CR of supine patients is not sensitive enough to identify hidden pneumothorax because the air initially dissipates within the nondependent and medial parts of the chest and therefore can be invisible on supine radiographs. Even upright CR can be challenging and unreliable. Also, CR is often performed immediately after CVC insertion and it is therefore possible that there is not enough time for the development of a pneumothorax large enough to be identified.
- Routine CR after central line insertion is unreliable and not necessary: It's an inefficient screening tool!
- Current evidence supports the use of US to exclude iatrogenic pneumothorax
How do I treat an iatrogenic pneumothorax?

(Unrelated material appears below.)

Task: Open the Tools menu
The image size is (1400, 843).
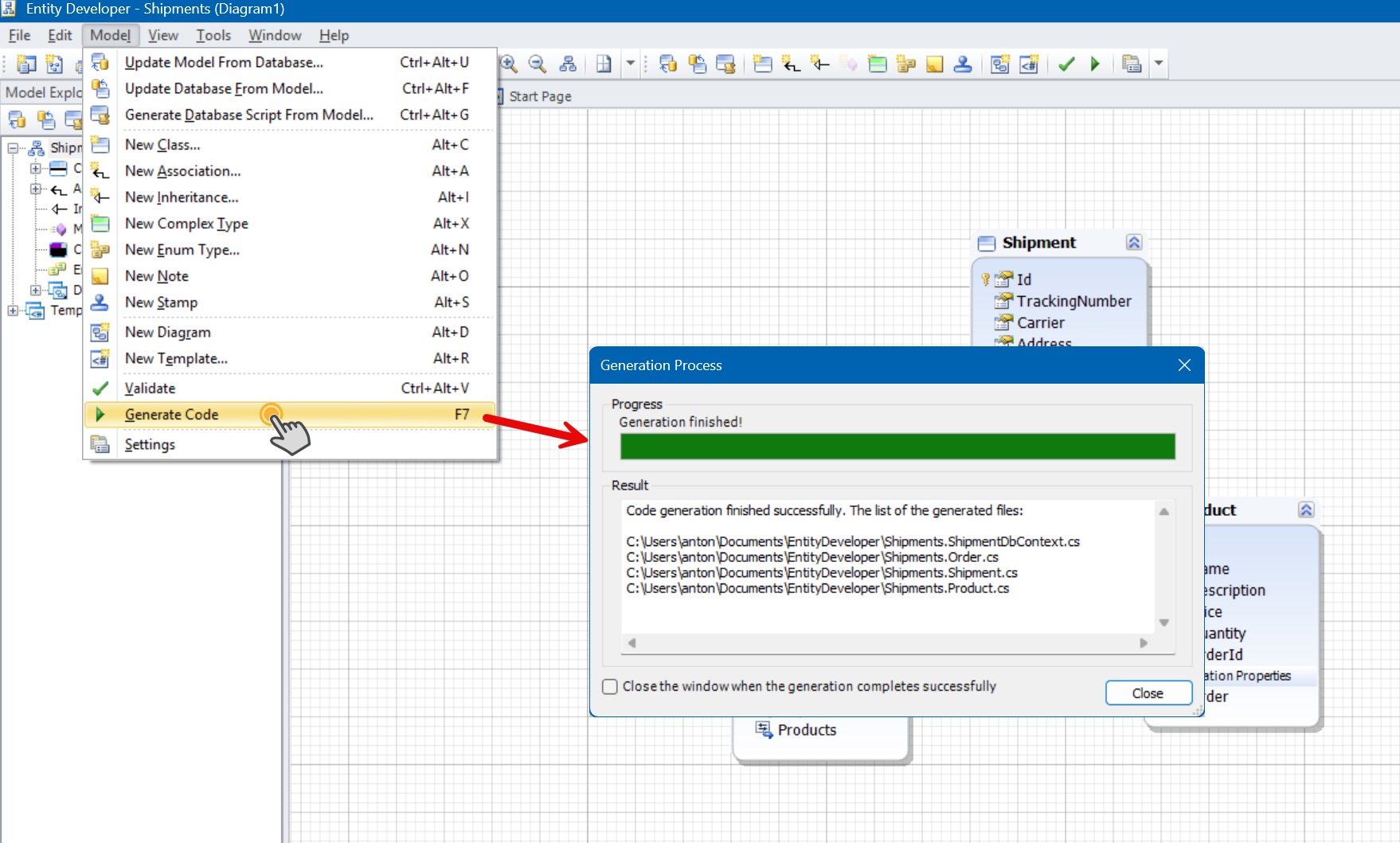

If a pneumothorax occurs during the insertion of a central line urgent action might not be necessary. If asymptomatic, you might proceed with the central line insertion when the patient is in urgent need.
- If signs of a tension pneumothorax arise, a simple needle decompression or urgent chest drain is life-saving and allows for a continued controlled attempt of the central line on the same side (you can’t cause a pneumothorax twice).

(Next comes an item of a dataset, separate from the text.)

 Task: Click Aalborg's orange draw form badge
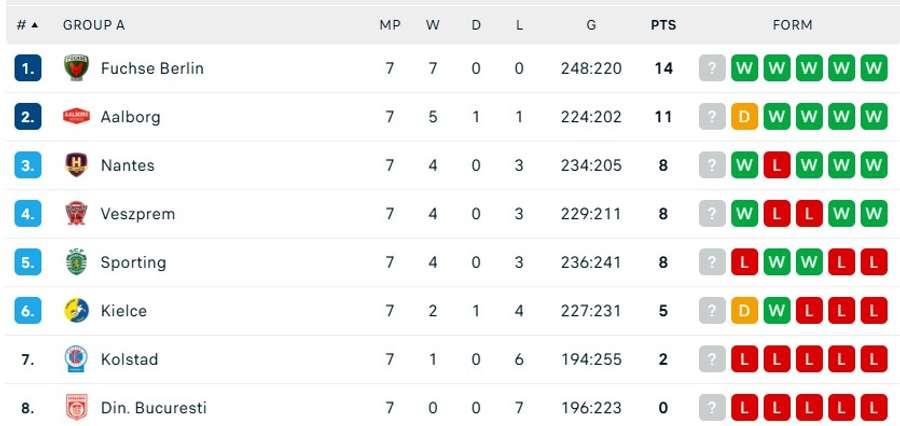pyautogui.click(x=744, y=117)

- Never attempt a central line insertion on the opposite side to avoid bilateral iatrogenic complications!
- In the setting of iatrogenic pneumothorax the BTS guidelines on the management of spontaneous pneumothorax can be applied:
- Remember: If the inter-pleural space on CR is less than 2cm (some allow 3cm as an upper limit) and the patient remains asymptomatic, conservative treatment is appropriate!
- Apply nasal oxygen 3-5L/min (see below)
- A follow up chest x-rax after 12-24 hours is advisable.
Did you know?
When no supplemental oxygen is applied air is reabsorbed spontaneously by 1.25% of pneumothorax size per day. Oxygen administration at 3 L/min nasal canula or higher flow treats possible hypoxemia and is associated with a fourfold increase in the rate of pleural air absorption compared with room air alone.